Como a opinião que eu havia publicado era fundada nas pesquisas acadêmicas mais recentes e meticulosas, fiquei espantado. Teria algum detalhe essencial escapado à minha atenção? Teria eu cometido alguma gafe histórica formidável, expondo-me à reprimenda magisterial de um Ph.D. recém-saído dos cueiros? Comecei então a ler os parágrafos seguintes, já interiormente decidido a me desdizer se fosse o caso, pois não há vergonha maior que a teimosia no erro, quando provado.

O que veio a meu encontro, porém, foi a narrativa-padrão dos acontecimentos, idêntica à dos velhos livros escolares, apenas com a diferença de se respaldar na autoridade de um historiador que eu desconhecia, um tal de Roger Bruns. Fui averiguar na Internet quem era o sr. Bruns e descobri que era um autor de livros de história para crianças, de um dos quais o missivista havia colhido a substância de seus argumentos…
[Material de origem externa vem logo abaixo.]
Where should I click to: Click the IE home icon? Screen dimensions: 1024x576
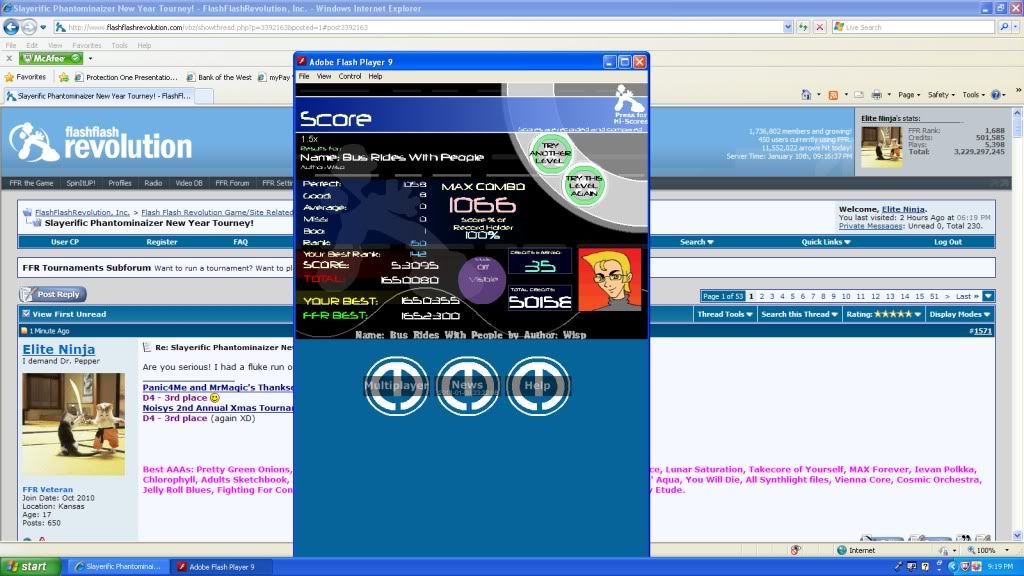[x=806, y=95]
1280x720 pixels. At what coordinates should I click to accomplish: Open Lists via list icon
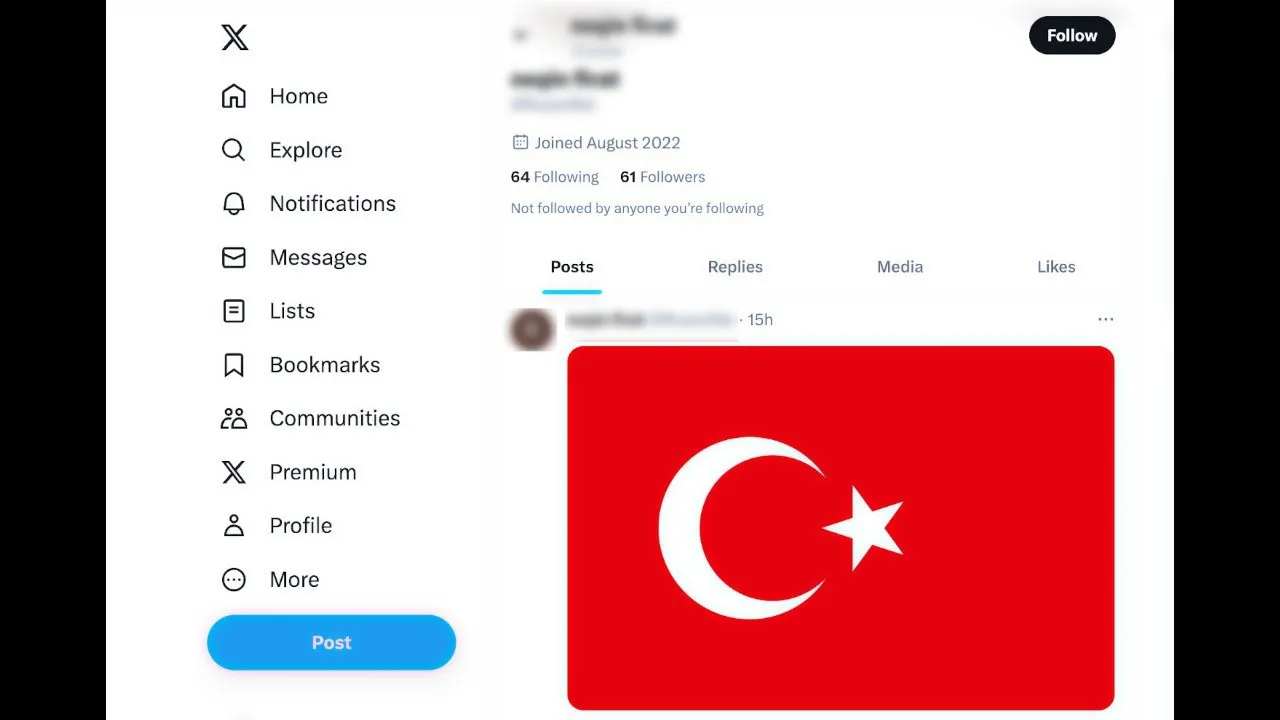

Na minha longa vida de estudos, eu havia me preparado para tudo, tudo – exceto a confrontação com um adversário que entrava em campo superconfiante, seguro de poder me fulminar intelectualmente por meio de citações de Dona Benta e de “A Vaca e o Frango”. Ah, isso não! Tudo, tudo, menos isso.

Adestrei-me para enfrentar, na disputa intelectual, todo tipo de arma:

canhão, revólver, faca, até mísseis atômicos. Agredido a golpes de chupeta, tudo o que pude fazer foi ficar profundamente consternado, perguntando a mim mesmo que raio de educação esse menino teria recebido, que o induzira a presumir de suas forças a esse ponto.

Mas não foi só a educação: foi o espírito da época.